▶ _Exercise_: Transcribe the listing below only from the line with "Given: Go back with the Previous button" up to and including the line with "Click the Вітамін".

▶ _Data for analysis_:

.....

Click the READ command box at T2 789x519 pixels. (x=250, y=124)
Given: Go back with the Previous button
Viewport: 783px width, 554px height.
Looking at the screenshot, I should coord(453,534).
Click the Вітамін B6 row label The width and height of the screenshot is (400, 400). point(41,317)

.....

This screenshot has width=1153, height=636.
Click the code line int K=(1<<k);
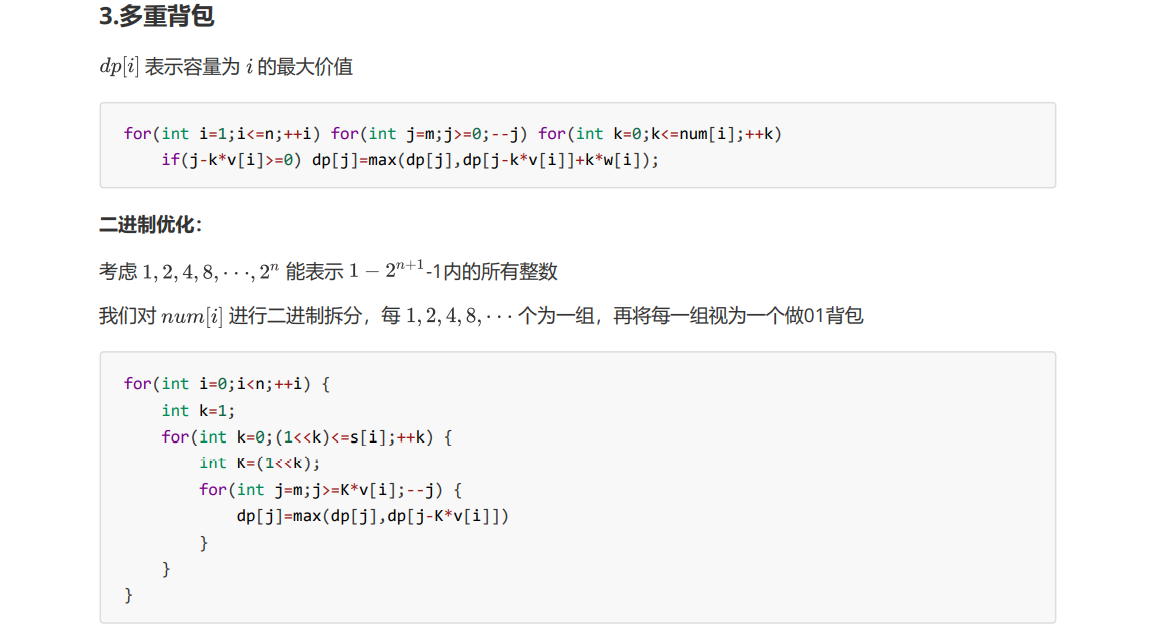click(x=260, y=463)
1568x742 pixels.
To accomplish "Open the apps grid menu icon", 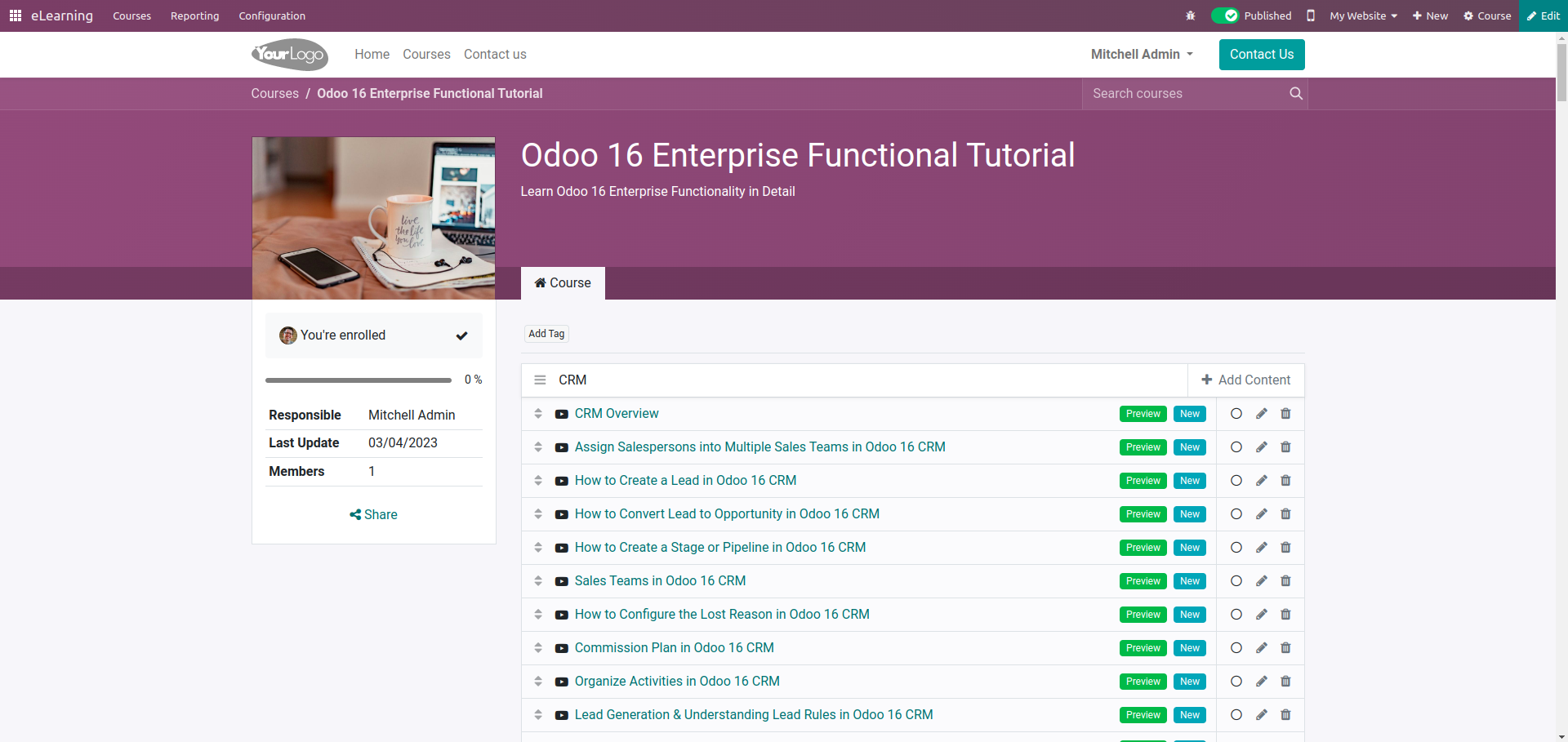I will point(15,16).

.....

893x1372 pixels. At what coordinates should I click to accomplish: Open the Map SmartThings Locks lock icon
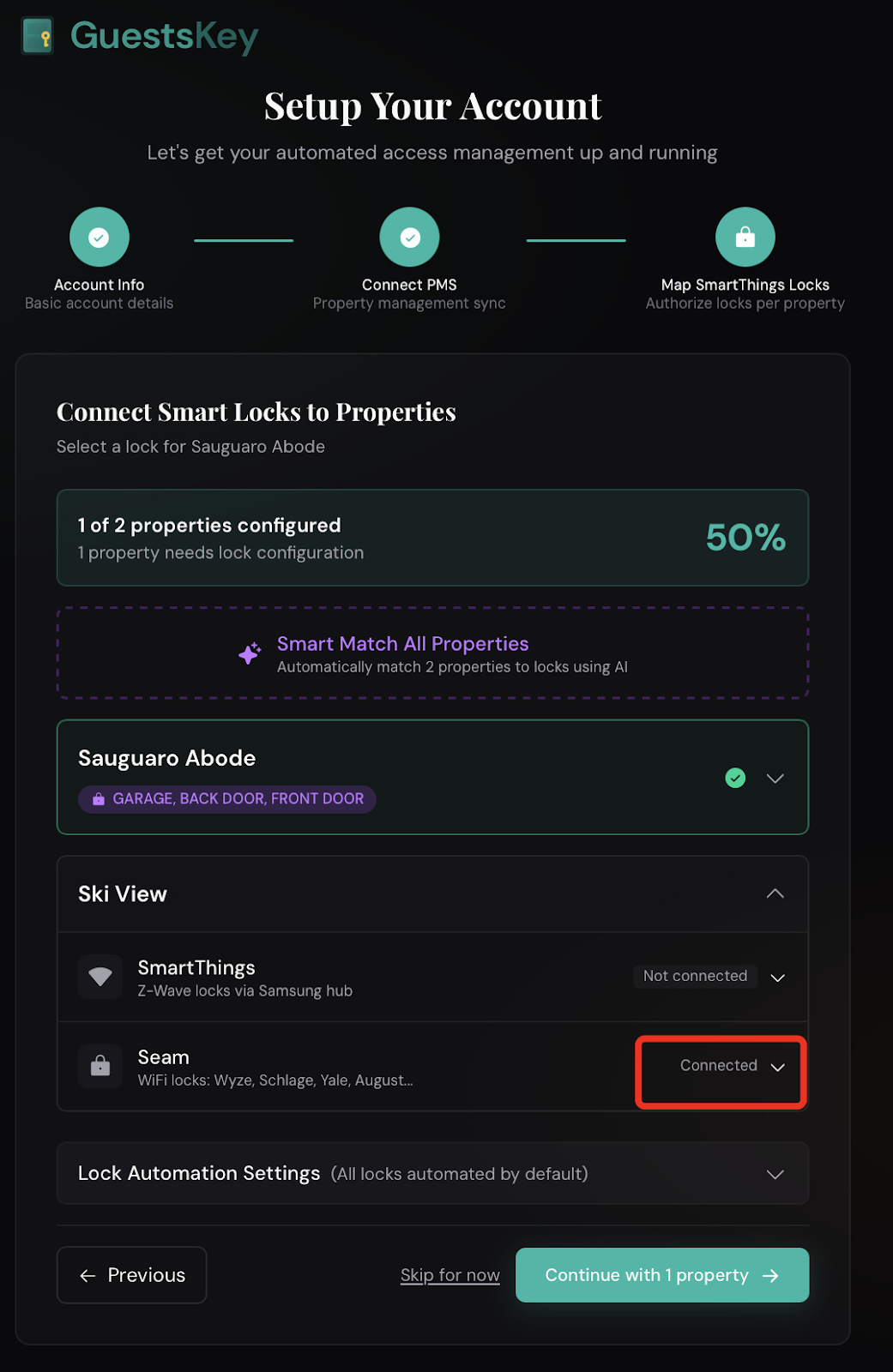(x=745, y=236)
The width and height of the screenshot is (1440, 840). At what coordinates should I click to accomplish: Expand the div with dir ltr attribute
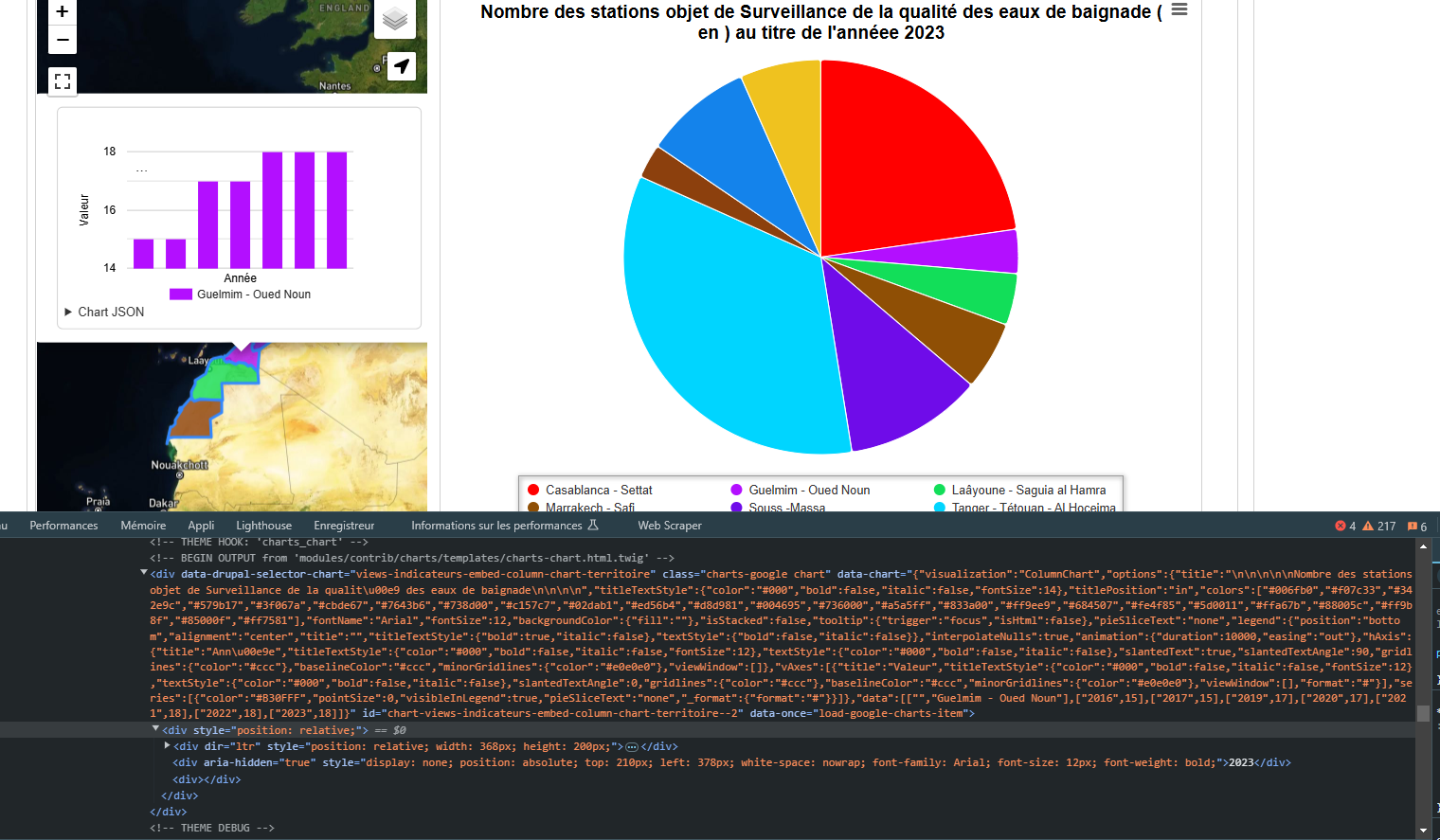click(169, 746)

.....

▶ _Response area_:
Given: Go back with the Previous button
Viewport: 783px width, 554px height.
Looking at the screenshot, I should coord(453,534).
Click the Вітамін B6 row label The width and height of the screenshot is (400, 400). point(41,317)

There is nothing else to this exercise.